Several of the stories are very fun. A romantic story when he and Hadley take a day off for a picnic and go to the horse races (“A False Spring”). A funny story of a bothersome encounter with an oblivious Ford Maddox Ford at a cafe (“Ford Maddox Ford and the Devil’s Disciple”). A strange story about a opium-addicted friend of Ezra Pound’s who has to be talked down from a roof (“An Agent of Evil”). In the midst of a different story (“Hunger was Good Discipline”), he refers to, but doesn’t completely tell, the true story about Hadley packing all of Hemingway’s completed stories, and their carbon copies into a valise to bring to Hemingway in Switzerland, so he can work on them, then leaving the valise unattended in the train for a few minutes and coming back to find it gone. The stories were never found and Hemingway had to start over.

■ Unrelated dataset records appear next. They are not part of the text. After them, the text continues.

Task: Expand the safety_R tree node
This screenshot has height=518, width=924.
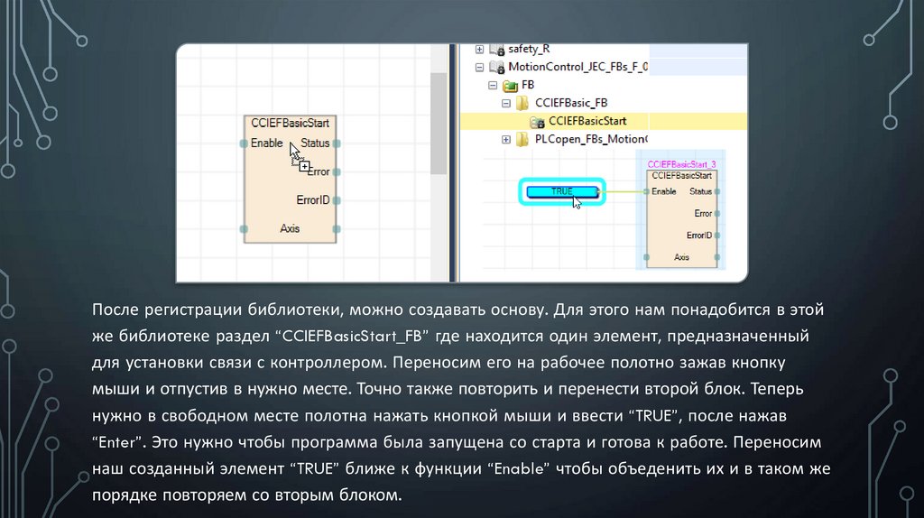Action: pyautogui.click(x=479, y=49)
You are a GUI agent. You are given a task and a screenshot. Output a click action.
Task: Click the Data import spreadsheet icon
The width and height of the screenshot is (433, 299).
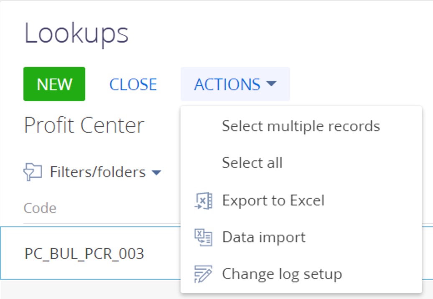[x=204, y=237]
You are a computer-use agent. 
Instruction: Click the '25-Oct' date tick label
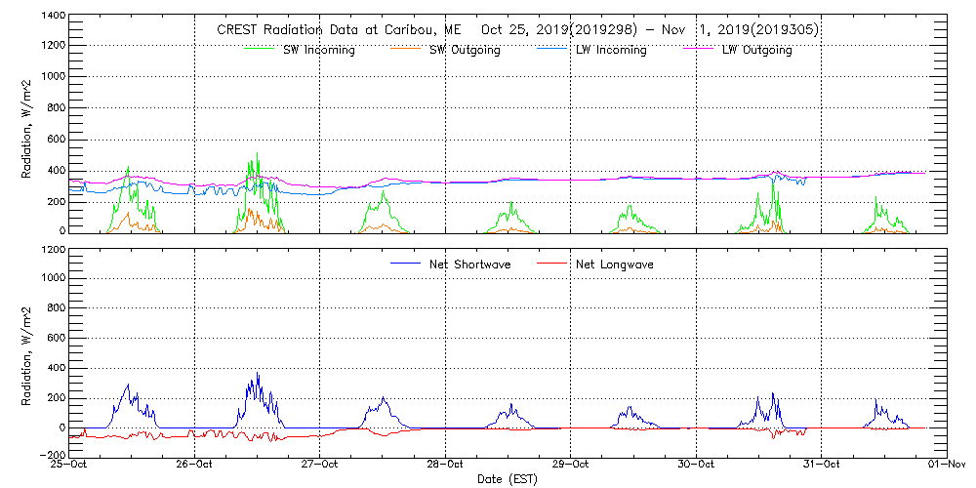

In “Miss Stein Instructs”, Gertrude Stein gives Hemingway a lesson in homosexuality, although it sounds like she needs one herself. Hemingway never refers to Alice B. Toklas by name. She’s always Stein’s friend or companion. Hemingway writes:

“Miss Stein thought that I was too uneducated about sex and I must admit that I had certain prejudices against homosexuality since I knew its more primitive aspects. I knew it was why you carried a knife and would use it when you were in the company of tramps when you were a boy in the days when wolves was not a slang term for men obsessed by the pursuit of women.” (p. 18.)

But Stein’s expertise on the subject isn’t much better. She thinks homosexuals are sick and can’t help what they do and should be pitied. Hemingway quotes her saying:

“The main thing is that the act male homosexuals commit is ugly and repugnant and afterwards they are disgusted with themselves. They drink and take drugs, to palliate this, but they are disgusted with the act and they are always changing partners and cannot be really happy.”

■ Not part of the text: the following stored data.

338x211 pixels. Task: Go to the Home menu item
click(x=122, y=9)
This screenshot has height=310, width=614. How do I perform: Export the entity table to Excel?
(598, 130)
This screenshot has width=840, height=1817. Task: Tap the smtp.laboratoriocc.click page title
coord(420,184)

“I see.” [says Hemingway. Stein goes on…]

“In women it is the opposite. They do nothing that they are disgusted by and nothing that is repulsive and afterwards they are happy and they can lead happy lives together.” (p. 20).

Stein and Toklas were a lesbian couple, of course. So were Sylvia Beach of Shakespeare and Company and her partner/lover Adrienne Monnier.

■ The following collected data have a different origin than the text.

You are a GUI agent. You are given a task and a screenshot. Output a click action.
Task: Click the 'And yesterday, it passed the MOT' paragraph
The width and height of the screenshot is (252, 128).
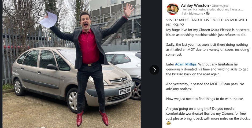[x=205, y=87]
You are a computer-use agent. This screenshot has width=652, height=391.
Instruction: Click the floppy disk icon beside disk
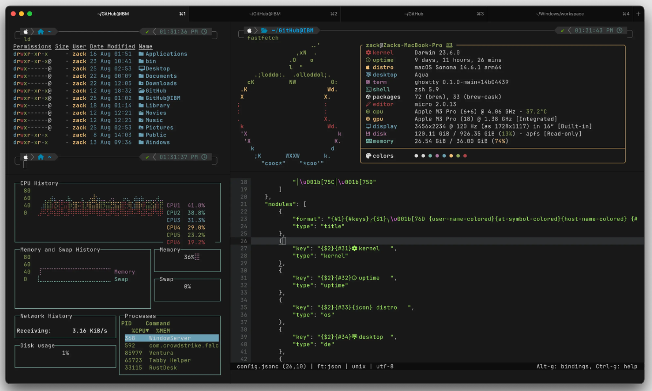pyautogui.click(x=368, y=134)
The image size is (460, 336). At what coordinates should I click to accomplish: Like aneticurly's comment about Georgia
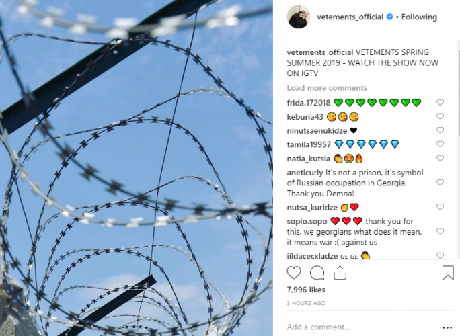point(440,182)
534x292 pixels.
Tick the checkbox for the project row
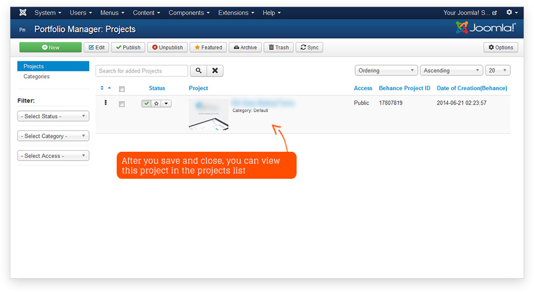click(122, 104)
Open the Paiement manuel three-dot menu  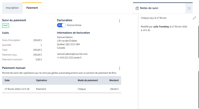click(119, 68)
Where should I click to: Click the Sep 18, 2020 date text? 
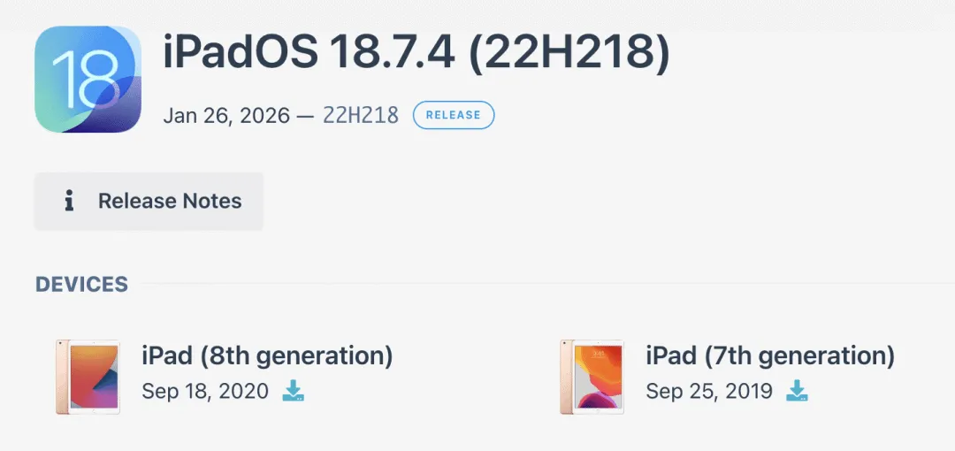coord(205,391)
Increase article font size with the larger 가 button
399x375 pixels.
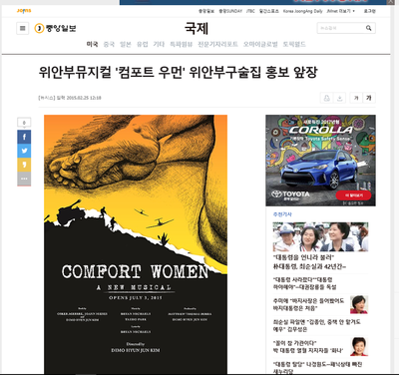click(369, 98)
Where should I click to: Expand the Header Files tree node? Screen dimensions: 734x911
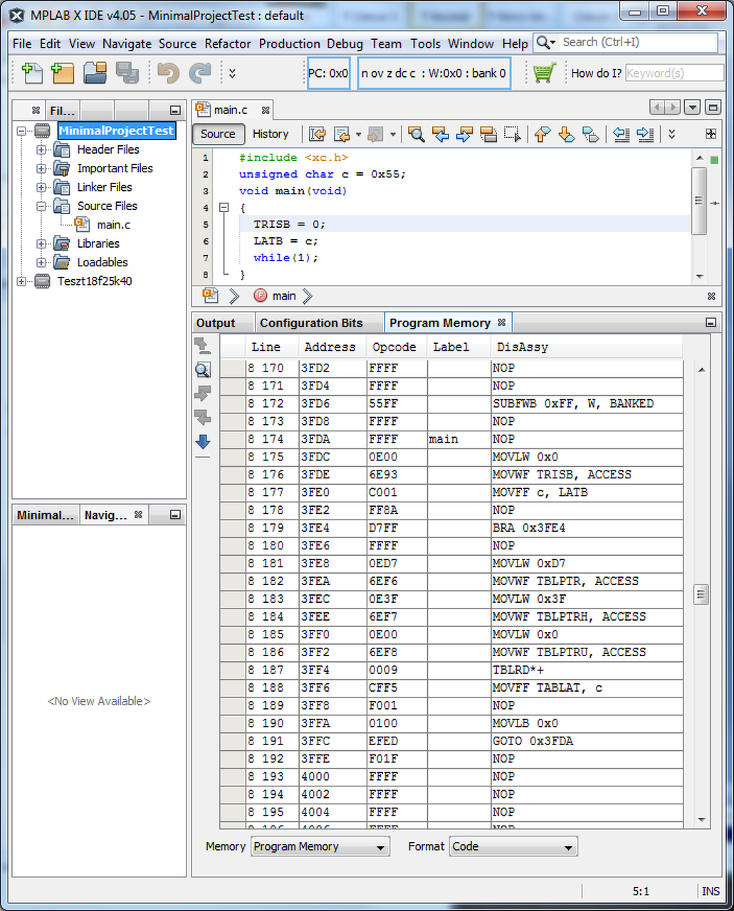pos(41,149)
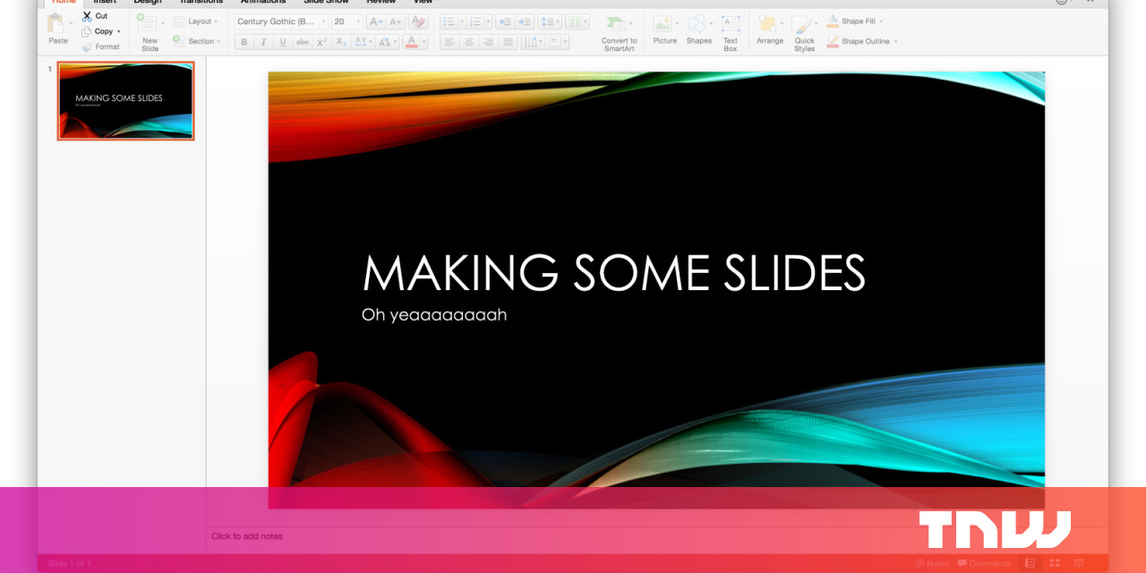
Task: Toggle italic formatting
Action: (x=263, y=42)
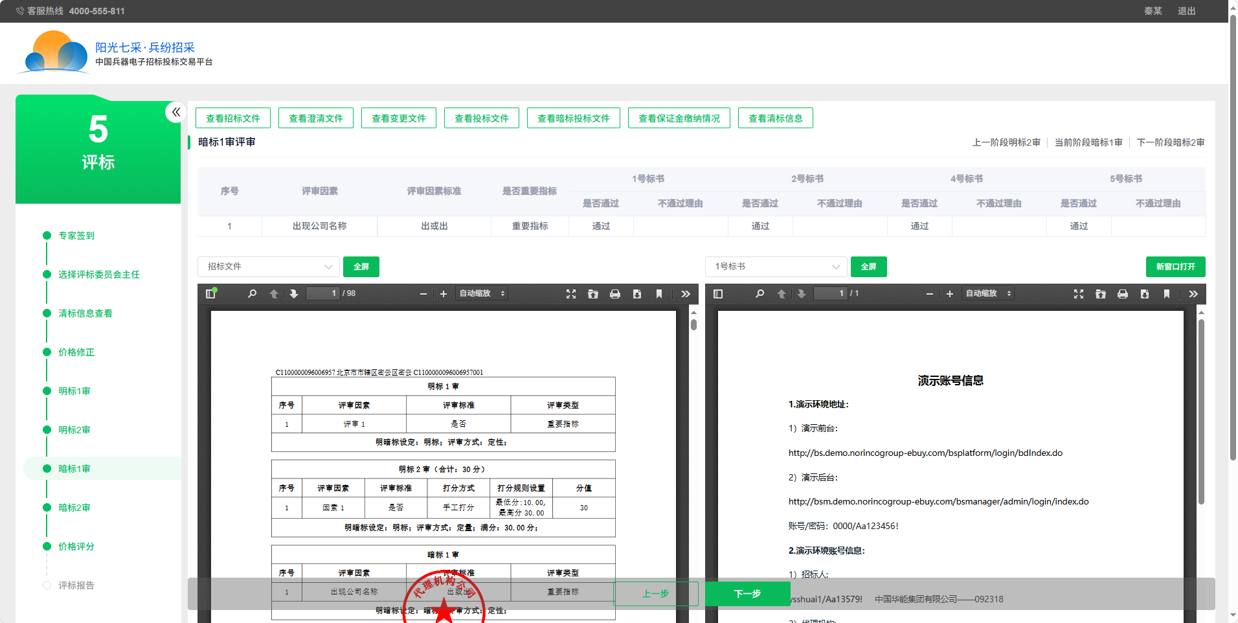The width and height of the screenshot is (1238, 623).
Task: Toggle sidebar in right PDF viewer
Action: 718,294
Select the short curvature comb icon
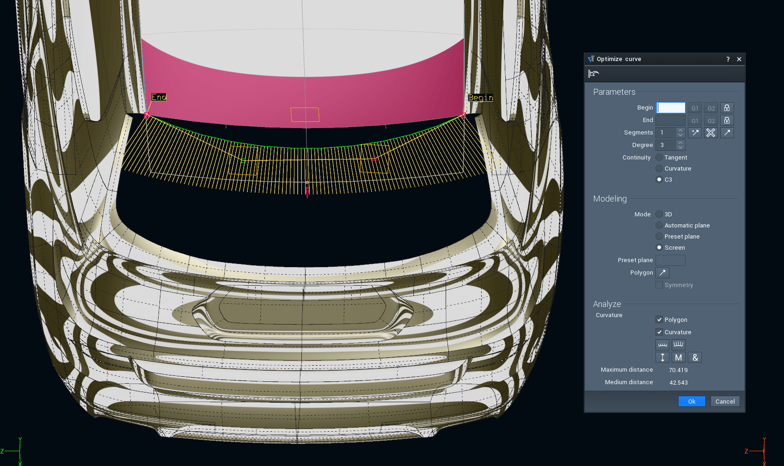The height and width of the screenshot is (466, 784). 662,344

The best story in the book is a series of connected stories about F. Scott Fitzgerald which Hemingway sets off by themselves with a little epigraph near the end of the book. The first, “Scott Fitzgerald” tells the story of a road trip Hemingway and Fitzgerald take together to retrieve a car that Fitzgerald and his wife, Zelda, had left at a mechanic’s shop in Lyon. On the trip, Fitzgerald is silly, disorganized, needy, but at the end he gives Hemingway a copy of the book he’s just published, The Great Gatsby, and when Hemingway reads his friend’s novel he recognizes his genius and commits to supporting him however he can. The second story, “Hawks do not Share”, relates the time when Hemingway realized that Zelda was really insane. And the last, “A Matter of Measurements”, is a humorous story taking place, “much later” about Fitzgerald inviting Hemingway to lunch with an important question. At the end of an awkward lunch Fitzgerald confesses that Zelda has complained, “that the way I was built I could never make any woman happy.” Hemingway takes him to the men’s room to check him out and back at the table says, “You’re perfectly fine.” (p. 190).